Most people are happy to devour frankfurters like they are going out of fashion, and yet grimace at the idea of a product like Pork Luncheon Meat

Our idea of industrial scale food production, especially when it comes to meat, is a complicated one. Most people, Danes in particular, are happy to devour frankfurters like they are going out of fashion, and yet grimace at the idea of a product like Pork Luncheon Meat.

What I saw at the factory in Vejle, while perhaps being slightly unappetising due to the sheer scale of the endeavour, was very simple and clean. Pieces of pork go in, get minced up, spices and food safe preservatives are added, it gets put in a tin, sealed and cooked.

The question is, did I taste some?

While shooting still lifes of the tins in my studio, I began to psych myself up. I had been to the slaughterhouse where the pigs are slaughtered and butchered, and I had been to the factory where the meat was turned into this product. I am not squeamish and I had been satisfied, perhaps even impressed, by the safety and cleanliness of the process. So why did I need to psych myself up? It turned out, confit de canard excluded, meat in a can just really isn't that sexy after all.

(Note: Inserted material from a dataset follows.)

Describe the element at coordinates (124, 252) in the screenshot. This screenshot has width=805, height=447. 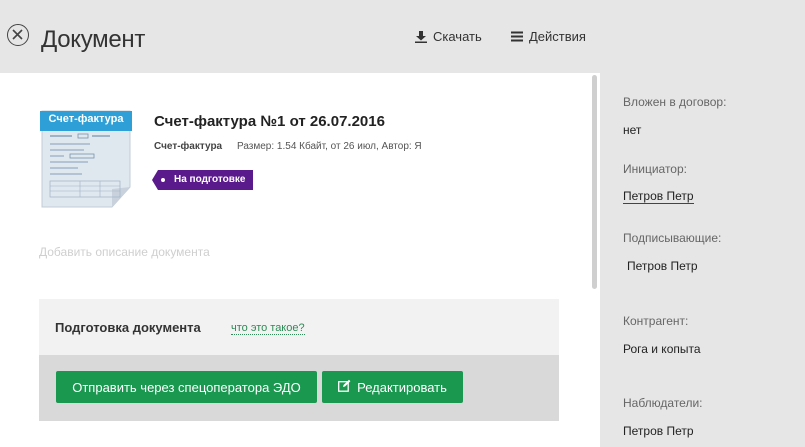
I see `description-input: Добавить описание документа` at that location.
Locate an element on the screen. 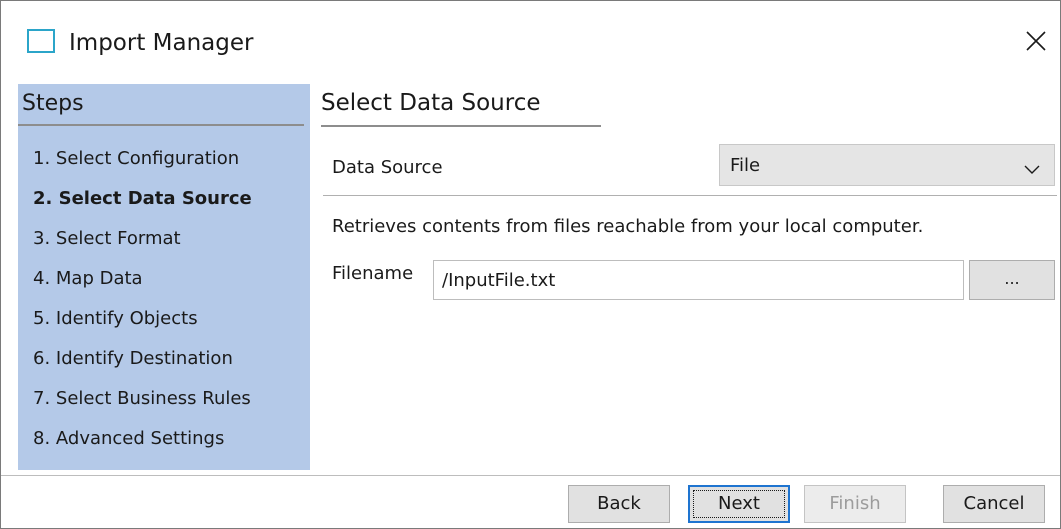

I called my wife into the studio to give me support and witness the tasting. "What is that smell?" was her first comment. It's true, there was a certain aroma, lingering somewhere between memories of 80s school dinners and dog food.

I explained my mission to her. "Why the hell do you want to do that?" she asked, looking horrified. As I waffled on about sense of adventure and journalistic integrity, I felt my determination slipping. "Why don't you at least cook it?" she asked. "Do you really have to eat it straight from the tin?"

She got me there. With a sense of relief, on went the cling film; into the fridge the Pork Luncheon Meat disappeared.